Marie de Magdala revit douloureusement son passé lors de l'agonie de son
frère Lazare dont le délire fait resurgir un passé honteux (8.4). C’est
une dernière purification : « Tu es une des âmes que Satan hait le
plus, mais tu es aussi une des plus aimées de Dieu » lui dit Jésus (7.180).

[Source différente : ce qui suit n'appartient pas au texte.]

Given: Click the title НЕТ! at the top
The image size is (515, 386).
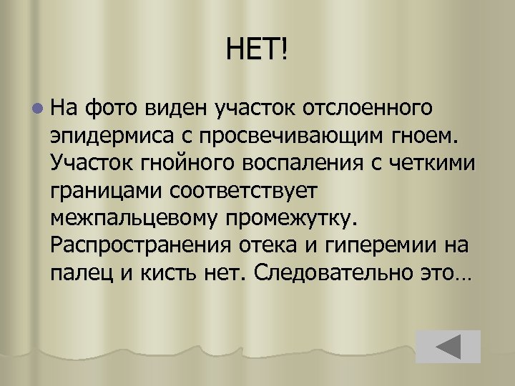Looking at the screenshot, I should (258, 51).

« Sais-tu qui, parmi mes plus intimes, confie Jésus à Lazare, a su
changer sa nature pour devenir du Christ, comme le Christ le veut ? Une
seule : ta sœur Marie. Elle est partie d'une animalité complète et
pervertie pour atteindre une spiritualité angélique. Et cela par l'unique
force de l'amour ». (9.6)
Elle est la première à voir le tombeau vide : « Marie-Madeleine, la
ressuscitée à la Grâce, a la première vision de la Grâce Ressuscitée ».
(10.6)
Elle est aussi une des premières personnes à aller vénérer le Golgotha après
la Passion de Jésus : « J’y suis mort. Et je l’ai
sanctifié pour toujours, dit Jésus ressuscité à ses apôtres craintifs. En
vérité je vous dis que jusqu’à la fin des siècles il n’y aura pas de lieu
plus saint que celui-là, et il attirera les foules de toute la Terre et de
toutes les époques pour baiser cette poussière. Et il y a déjà quelqu’un qui
vous y a précédés, sans craindre les moqueries et les vengeances, sans
craindre de se contaminer. Et pourtant qui vous a précédés avait une double
raison de craindre cela » (10.16).
La fin de vie de
Marie Madeleine.
On suppose que la fin de sa vie se passe dans la douleur si l’on en croit
cette phrase de Jésus à Maria Valtorta : « Puis viendra le jour où
je dirai comme à Marie de Magdala mourante : 'Repose-toi. Il est temps
pour toi de reposer. Donne-moi tes épines. Il est temps de roses. Repose-toi
et attends. Je te bénis, bénie'. (1.22
– p.97) » - Cette douleur sera l'amour qui
consume « Il n'y a pas d'autre voie pour toi, Marie, que l'amour, lui
dit Jésus. En effet quelle que soit la voie que tu prendras, elle sera
toujours amour. Amour si tu rends service en mon nom. Amour si tu
évangélises. Amour si tu t'isoles. Amour si tu te martyrises. Amour si tu te
fais martyriser. Tu ne sais qu'aimer, Marie. C'est ta nature (8.11) ».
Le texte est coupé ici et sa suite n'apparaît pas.